## Action item
Only an exact repetition of all the entries will be accepted.

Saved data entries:

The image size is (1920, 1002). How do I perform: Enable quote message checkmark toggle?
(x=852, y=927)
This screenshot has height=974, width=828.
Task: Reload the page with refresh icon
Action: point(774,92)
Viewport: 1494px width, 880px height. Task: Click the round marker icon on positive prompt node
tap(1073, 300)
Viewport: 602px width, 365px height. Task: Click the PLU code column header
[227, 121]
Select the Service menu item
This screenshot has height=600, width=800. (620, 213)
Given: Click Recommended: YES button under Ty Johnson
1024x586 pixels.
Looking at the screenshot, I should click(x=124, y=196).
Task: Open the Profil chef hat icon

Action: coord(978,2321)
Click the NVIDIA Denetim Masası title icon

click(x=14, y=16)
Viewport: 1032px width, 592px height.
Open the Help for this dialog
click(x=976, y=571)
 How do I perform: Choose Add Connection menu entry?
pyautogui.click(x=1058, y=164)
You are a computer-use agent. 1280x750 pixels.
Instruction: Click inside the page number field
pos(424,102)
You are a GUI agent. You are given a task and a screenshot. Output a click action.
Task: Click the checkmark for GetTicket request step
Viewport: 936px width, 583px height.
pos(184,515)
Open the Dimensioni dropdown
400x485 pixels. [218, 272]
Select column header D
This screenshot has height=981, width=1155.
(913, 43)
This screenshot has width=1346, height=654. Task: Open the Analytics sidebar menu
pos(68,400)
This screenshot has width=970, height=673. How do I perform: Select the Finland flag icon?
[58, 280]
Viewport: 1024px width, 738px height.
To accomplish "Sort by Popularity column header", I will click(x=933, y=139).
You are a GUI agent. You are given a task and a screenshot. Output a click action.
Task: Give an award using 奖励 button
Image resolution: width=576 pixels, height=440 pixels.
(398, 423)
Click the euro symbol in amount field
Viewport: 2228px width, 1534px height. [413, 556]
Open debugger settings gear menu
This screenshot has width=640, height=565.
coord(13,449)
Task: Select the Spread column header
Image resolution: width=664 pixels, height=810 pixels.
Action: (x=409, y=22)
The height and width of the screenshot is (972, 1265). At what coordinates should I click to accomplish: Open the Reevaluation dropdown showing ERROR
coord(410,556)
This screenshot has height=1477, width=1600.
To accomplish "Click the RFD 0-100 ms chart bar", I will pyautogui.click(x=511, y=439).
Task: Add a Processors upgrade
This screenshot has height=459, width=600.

## Answer area
The image size is (1920, 1002). How do I perform: Enable quote message checkmark toggle?
(x=852, y=927)
This screenshot has height=974, width=828.
Task: Reload the page with refresh icon
Action: point(774,92)
Viewport: 1494px width, 880px height. Task: Click the round marker icon on positive prompt node
tap(1073, 300)
Viewport: 602px width, 365px height. Task: Click the PLU code column header
[227, 121]
Select the Service menu item
This screenshot has height=600, width=800. (620, 213)
Given: Click Recommended: YES button under Ty Johnson
1024x586 pixels.
Looking at the screenshot, I should click(x=124, y=196).
Task: Open the Profil chef hat icon

Action: coord(978,2321)
Click the NVIDIA Denetim Masası title icon

click(x=14, y=16)
Viewport: 1032px width, 592px height.
Open the Help for this dialog
click(x=976, y=571)
 How do I perform: Choose Add Connection menu entry?
pyautogui.click(x=1058, y=164)
You are a computer-use agent. 1280x750 pixels.
Instruction: Click inside the page number field
pos(424,102)
You are a GUI agent. You are given a task and a screenshot. Output a click action.
Task: Click the checkmark for GetTicket request step
Viewport: 936px width, 583px height.
pos(184,515)
Open the Dimensioni dropdown
400x485 pixels. [218, 272]
Select column header D
This screenshot has height=981, width=1155.
(913, 43)
This screenshot has width=1346, height=654. Task: Open the Analytics sidebar menu
pos(68,400)
This screenshot has width=970, height=673. How do I perform: Select the Finland flag icon?
[58, 280]
Viewport: 1024px width, 738px height.
To accomplish "Sort by Popularity column header", I will click(x=933, y=139).
You are a GUI agent. You are given a task and a screenshot. Output a click action.
Task: Give an award using 奖励 button
Image resolution: width=576 pixels, height=440 pixels.
(398, 423)
Click the euro symbol in amount field
Viewport: 2228px width, 1534px height. [413, 556]
Open debugger settings gear menu
This screenshot has width=640, height=565.
coord(13,449)
Task: Select the Spread column header
Image resolution: width=664 pixels, height=810 pixels.
Action: (x=409, y=22)
The height and width of the screenshot is (972, 1265). At what coordinates should I click to accomplish: Open the Reevaluation dropdown showing ERROR
coord(410,556)
This screenshot has height=1477, width=1600.
To accomplish "Click the RFD 0-100 ms chart bar", I will pyautogui.click(x=511, y=439).
Task: Add a Processors upgrade
This screenshot has height=459, width=600.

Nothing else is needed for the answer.